● **About this exercise**: Restate verbatim the span of lines below between the line with "Cabinet sit-in (3 items) (115, 1175)" and the line with "student (1 item) (442, 1191)", including those two lines, and only that span.

● **Entries provided**:

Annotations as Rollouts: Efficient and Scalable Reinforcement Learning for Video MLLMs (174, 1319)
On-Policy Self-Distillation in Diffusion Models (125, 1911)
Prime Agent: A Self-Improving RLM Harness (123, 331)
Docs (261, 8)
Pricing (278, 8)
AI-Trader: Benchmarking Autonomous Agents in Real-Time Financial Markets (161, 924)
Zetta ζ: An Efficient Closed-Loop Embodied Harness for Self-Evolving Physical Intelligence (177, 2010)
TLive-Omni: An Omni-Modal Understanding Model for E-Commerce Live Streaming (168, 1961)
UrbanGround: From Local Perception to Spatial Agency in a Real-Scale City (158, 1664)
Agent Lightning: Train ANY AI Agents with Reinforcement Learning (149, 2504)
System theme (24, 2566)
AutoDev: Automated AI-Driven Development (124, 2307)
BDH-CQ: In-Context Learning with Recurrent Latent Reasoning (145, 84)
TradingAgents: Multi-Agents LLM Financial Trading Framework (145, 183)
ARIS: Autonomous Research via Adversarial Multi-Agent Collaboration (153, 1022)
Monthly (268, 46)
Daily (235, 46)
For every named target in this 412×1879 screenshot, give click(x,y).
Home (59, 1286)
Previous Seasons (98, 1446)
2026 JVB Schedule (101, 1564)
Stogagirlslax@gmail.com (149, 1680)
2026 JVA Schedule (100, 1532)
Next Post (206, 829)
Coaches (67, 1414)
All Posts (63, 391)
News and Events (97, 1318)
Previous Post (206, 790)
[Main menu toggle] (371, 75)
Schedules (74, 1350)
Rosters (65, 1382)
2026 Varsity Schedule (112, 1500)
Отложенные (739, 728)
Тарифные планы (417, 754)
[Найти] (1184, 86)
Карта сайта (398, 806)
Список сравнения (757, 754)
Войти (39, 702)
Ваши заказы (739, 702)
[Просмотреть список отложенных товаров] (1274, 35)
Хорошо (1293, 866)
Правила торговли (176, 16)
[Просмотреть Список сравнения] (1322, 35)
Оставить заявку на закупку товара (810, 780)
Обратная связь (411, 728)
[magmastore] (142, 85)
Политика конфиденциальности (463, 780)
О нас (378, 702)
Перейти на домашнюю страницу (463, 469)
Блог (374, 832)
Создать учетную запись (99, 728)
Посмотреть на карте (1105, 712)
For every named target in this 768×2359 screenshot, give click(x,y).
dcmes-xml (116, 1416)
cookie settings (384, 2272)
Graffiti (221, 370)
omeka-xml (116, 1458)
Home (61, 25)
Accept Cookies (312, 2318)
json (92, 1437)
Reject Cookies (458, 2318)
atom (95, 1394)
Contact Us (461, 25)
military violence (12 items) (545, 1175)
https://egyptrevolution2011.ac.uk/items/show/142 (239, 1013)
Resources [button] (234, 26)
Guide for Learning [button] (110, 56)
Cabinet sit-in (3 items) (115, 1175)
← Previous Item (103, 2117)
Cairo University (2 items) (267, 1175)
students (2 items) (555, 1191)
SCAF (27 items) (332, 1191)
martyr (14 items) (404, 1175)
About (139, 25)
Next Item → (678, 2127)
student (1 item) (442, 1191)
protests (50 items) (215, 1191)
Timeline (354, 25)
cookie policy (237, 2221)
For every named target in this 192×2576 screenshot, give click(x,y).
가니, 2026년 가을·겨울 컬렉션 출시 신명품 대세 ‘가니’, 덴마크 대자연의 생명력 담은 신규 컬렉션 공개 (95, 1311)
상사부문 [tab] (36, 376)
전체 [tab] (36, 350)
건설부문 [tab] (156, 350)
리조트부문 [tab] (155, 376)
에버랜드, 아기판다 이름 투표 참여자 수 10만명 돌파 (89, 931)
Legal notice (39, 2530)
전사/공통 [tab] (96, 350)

● **Answer to this problem**:
Cabinet sit-in (3 items) (115, 1175)
← Previous Item (103, 2117)
Cairo University (2 items) (267, 1175)
students (2 items) (555, 1191)
SCAF (27 items) (332, 1191)
martyr (14 items) (404, 1175)
About (139, 25)
Next Item → (678, 2127)
student (1 item) (442, 1191)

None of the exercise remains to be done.